Для боя были отобраны два петуха. Мужчины в вышитых, огромных шляпах величиною с колесо телеги и в узких полотняных брюках, с пухлыми лицами и мягким взглядом теноров, похожие на персонажей голливудской опереттки с участием Джона Боула, смотрели из-за загородки. Словно прицениваясь на базаре, они ощупывали петухов и запускали пальцы глубоко под перья: затем прогарцевал кортеж наездников, сопровождавший скрипачей в пестро-клетчатых пледах. Став тесной группкой, как будто для того, чтоб побеседовать друг с другом, и вроде бы не замечая окружающих, они запели что-то протяжное и грустное об увядающих цветочках под тихое повизгиванье скрипок. Двое мужчин достали из пунцовых кожаных ларцев необычайной красоты по паре маленьких блестящих шпор и стали алыми бечевками привязывать их к лапам петухов — очень неспешно и сосредоточенно. Но это пение и шествие людей и лошадей были всего лишь прелюдией к кровавой суете, готовившейся на песке арены, к боли, увиденной в далекой перспективе, к смерти, разыгранной в миниатюре.
Смерть требует определенных ритуалов. В надежде приручить ее люди придумывают собственные правила, которые необходимо соблюдать: не разрешается бомбить незащищающийся город, и тот, кто получает вызов на дуэль, имеет право выбрать оружие… В песке были прочерчены три линии в смерть тут играли, словно в теннис. Кричали петухи, и духовой оркестр гремел на каменных сиденьях; ветер срывал песок и нес через арену, — здесь, среди гор, en sombre [297] было довольно зябко. И вдруг мне стала отвратительна вся эта пантомима, вся эта ложная торжественность по поводу того, что было так естественно, как отправление нужды: мы умираем точно так, как оправляемся, к чему же эти шляпы шириною с колесо, узкие брюки и духовая музыка? Пожалуй, в этот день я начал ненавидеть мексиканцев. Сначала петухов придвинули друг к другу, чтобы они соприкоснулись клювами, потом их развели по внешним линиям, прочерченным в песке, и музыка замолкла. Но птицам не хотелось драться — смерть не желала выступать, и, повернувшись спинами друг к другу, они заковыляли в разные стороны, переставляя лапы, словно на ходулях, из-за привязанных к ним шпор, но вскоре замерли, поглядывая равнодушно на улюлюкавших, свистевших зрителей, высмеивавших их, как робких или невезучих матадоров.
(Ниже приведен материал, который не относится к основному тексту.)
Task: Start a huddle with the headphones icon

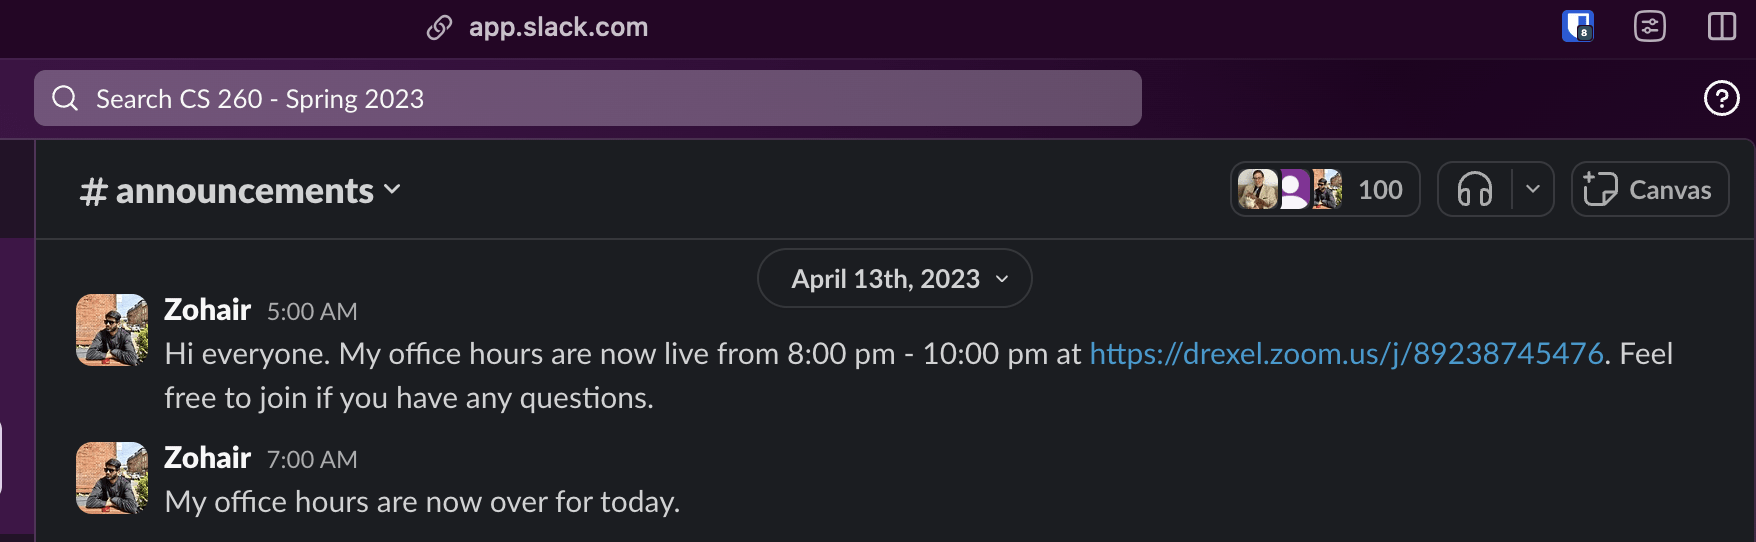Action: pyautogui.click(x=1475, y=189)
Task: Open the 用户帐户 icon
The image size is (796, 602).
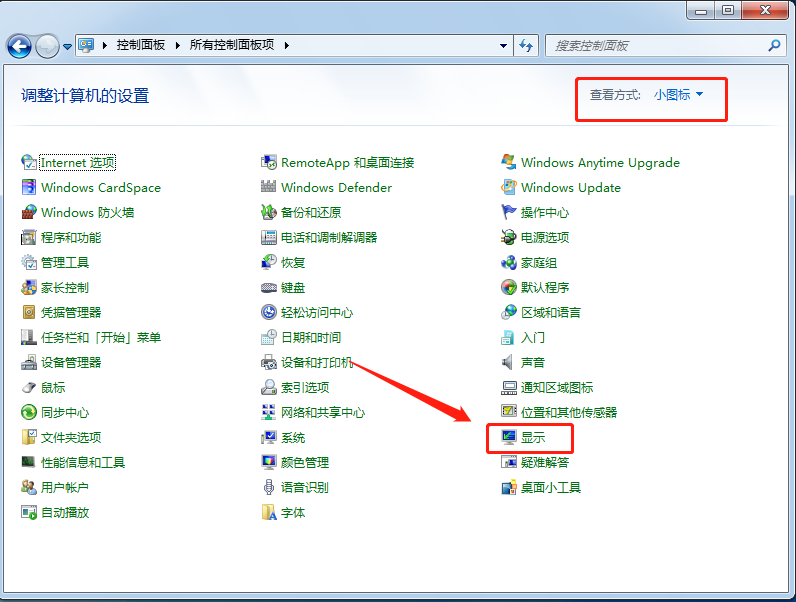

Их отливавшие металлом клювы вновь свели, как будто для того, чтоб высечь электрическую искру из обнаженных проводов. На сей раз это помогло; их отпустили, и, немедленно порхнув в свободное пространство, они сошлись, чтоб за минуту все окончилось. Заранее было ясно, кто выйдет победителем из этого сраженья, — крупный, зеленый петух, взмывавший над противником и прижимавший его к песку, точно пушинку, топорщился, словно гигантский ерш. Щуплый свалился оземь и притих, последовал зловещий удар в глаз, в другой, еще, еще, и все было кончено. Мертвую птицу подняли за лапы и подержали так, пока не показалась кровь из клюва, полившаяся узкой, черной струйкой, как из отверстия воронки. Вскочив на каменные скамьи, дети, ликуя, наблюдали за происходившим. День был холодный, начал накрапывать дождь, родео было хуже некуда, актеры всякий раз промазывали, метя в лошадей, и, так как смерть все досмотрели до конца, делать здесь больше было нечего: грянула музыка, и оркестранты кое-как исполнили финал. Неподалеку, у казармы, маршировали взад-вперед солдаты, поодаль возвышалась церковь Гуадалупской Божьей Матери и дальше в этом же ряду была тюрьма: гремел трамвай, спешивший в город, и раздавался барабанный бой.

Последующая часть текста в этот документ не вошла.